È innegabile che un provvedimento di ritiro che rimuova un atto che ha iniziato ed esaurito i propri effetti, ad onta di un’affermata irretroattività, non possa che operare con un effetto concretamente retroattivo nella realtà giuridica.

Difficile allora concepire un dialogo tra l’art. 21 quinquies e atti ad effetto istantaneo, salvo voler relazionare il potere di revoca autenticamente inteso non già all’atto precedente, ma all’assetto fattuale che ne è scaturito e si è protratto nel tempo, ovvero, seguendo la classificazione precedente, a quegli atti istantanei che si collocano pur sempre in una dimensione temporale. Non meno dirompente è stata l’introduzione di un possibile collegamento del potere di revoca con fattispecie negoziali, in cui maturano posizione soggettive che assumono lo spessore del diritto soggettivo, ben oltre l’interesse legittimo che solitamente si confronta con il potere di autotutela. Come si analizzerà di seguito, la semplicità della disposizione riformata nel 2008 non rispecchia affatto il panorama giuridico ed empirico, giacché la dialettica tra revoca in autotutela e vicende contrattuali appare quanto mai tormentata, soprattutto circa la stessa ammissibilità di tale relazione.
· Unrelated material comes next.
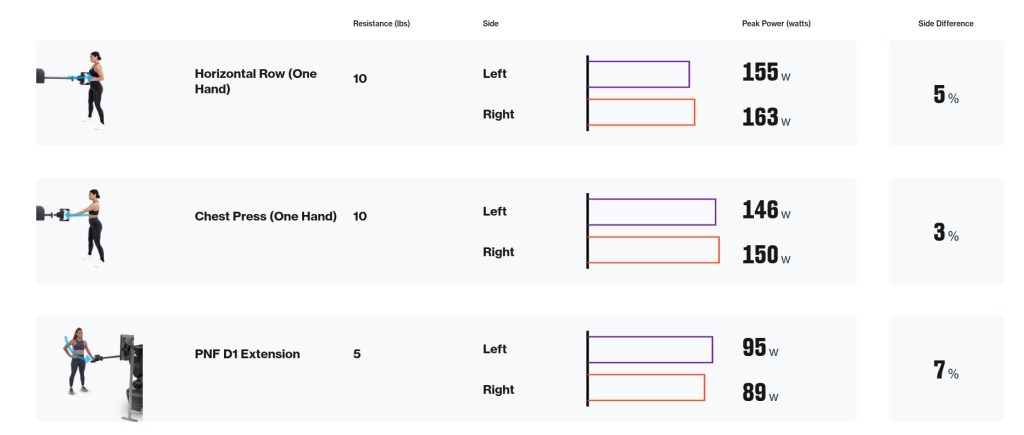Click the Side Difference column header

pos(945,23)
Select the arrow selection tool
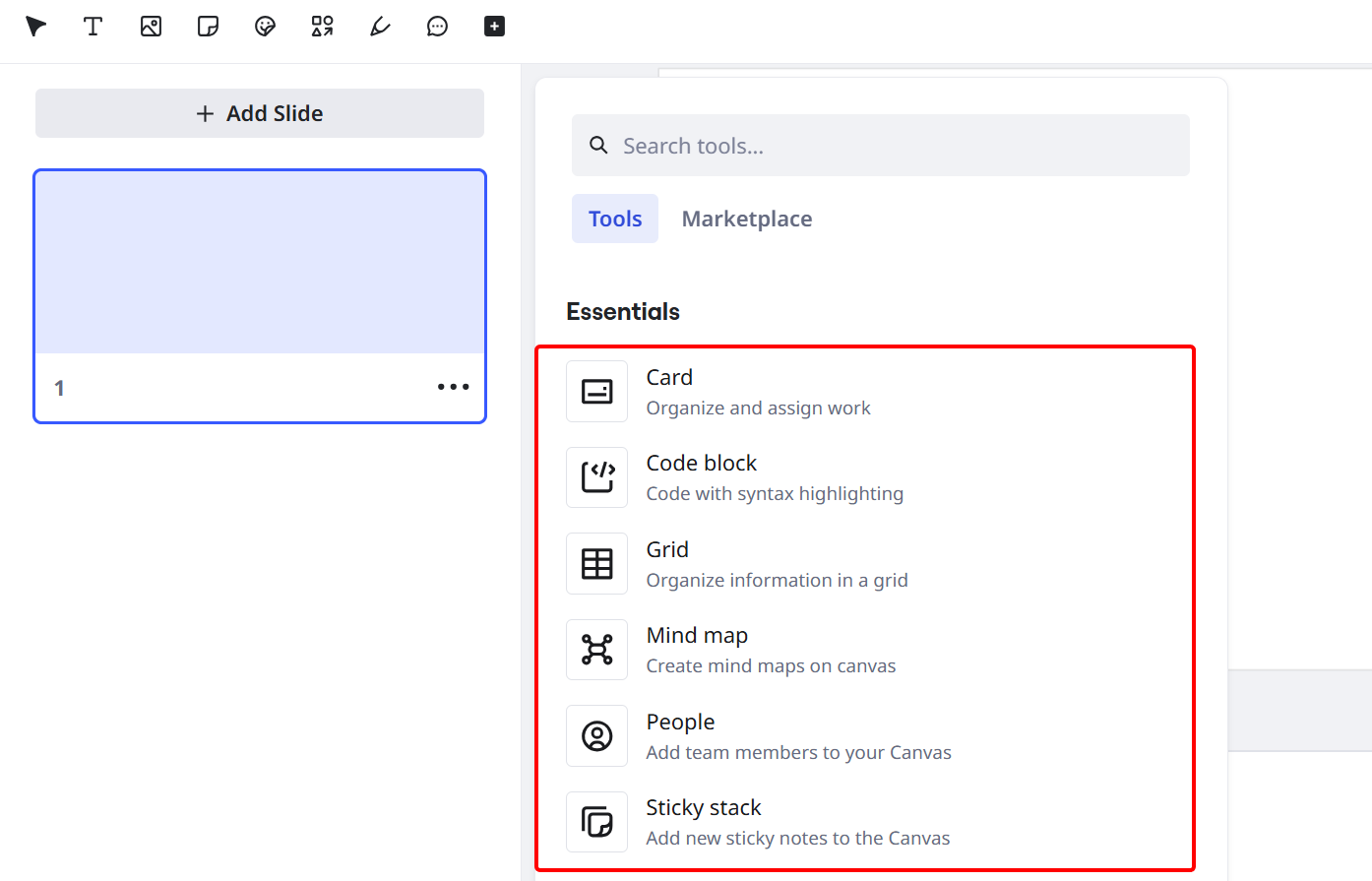The image size is (1372, 881). click(x=34, y=27)
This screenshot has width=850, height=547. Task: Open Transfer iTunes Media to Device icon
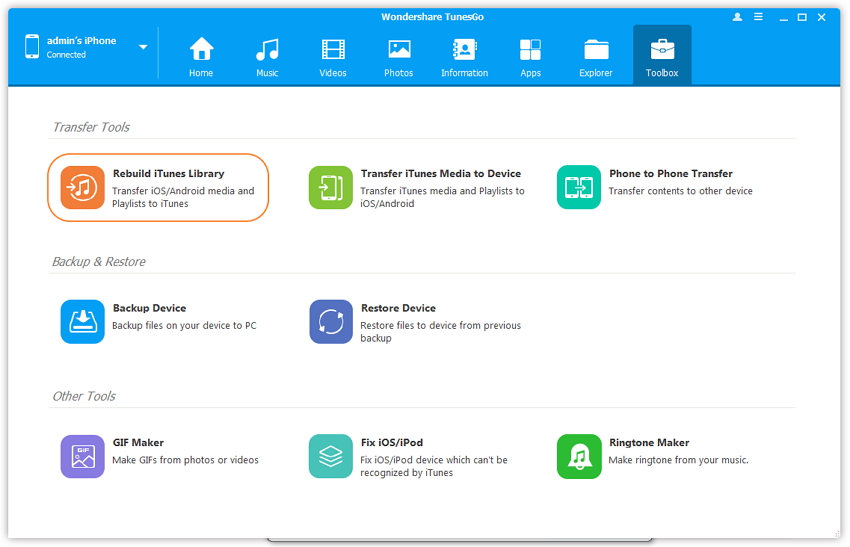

L’unico requisito, non menzionato ma sotteso all’art. 21 quinquies l. n. 241/90, che resta tendenzialmente indiscusso riguarda la natura discrezionale e non vincolata del provvedimento originario.

I presupposti che legittimano il potere di revoca, sia nel caso di sopravvenienze, che per jus poenitendi richiedono per loro natura l’esistenza di uno spazio di discrezionalità nel perseguimento dell’interesse pubblico, in cui la p.a. si è inizialmente mossa e di si rende necessaria una nuova valutazione.

Secondo l’orientamento prevalente, infatti, la revoca fondandosi su vizi di inopportunità originaria o sopravvenuta, attiene al merito dell’azione amministrativa, e dunque ad un predicato riferibile solo agli atti di natura discrezionale.

Non mancano, ad ogni modo, voci minoritarie che considerano la revoca esperibile anche a fronte di atti vincolati, dovendosi distinguere tra le varie ipotesi disciplinate dall’art. 21 quinquies l. n. 241/90: il ritiro del provvedimento per un mutamento della situazione di fatto rappresenta, infatti, una circostanza che ben può riferirsi anche agli atti vincolati, qualora si verifichino sopravvenienze che alterino la base fattuale su cui sono stati emanati, dovendosi riservare agli atti discrezionali le diverse fattispecie di revoca per nuova valutazione dell’interesse originario o per sopravvenuti motivi di interesse pubblico.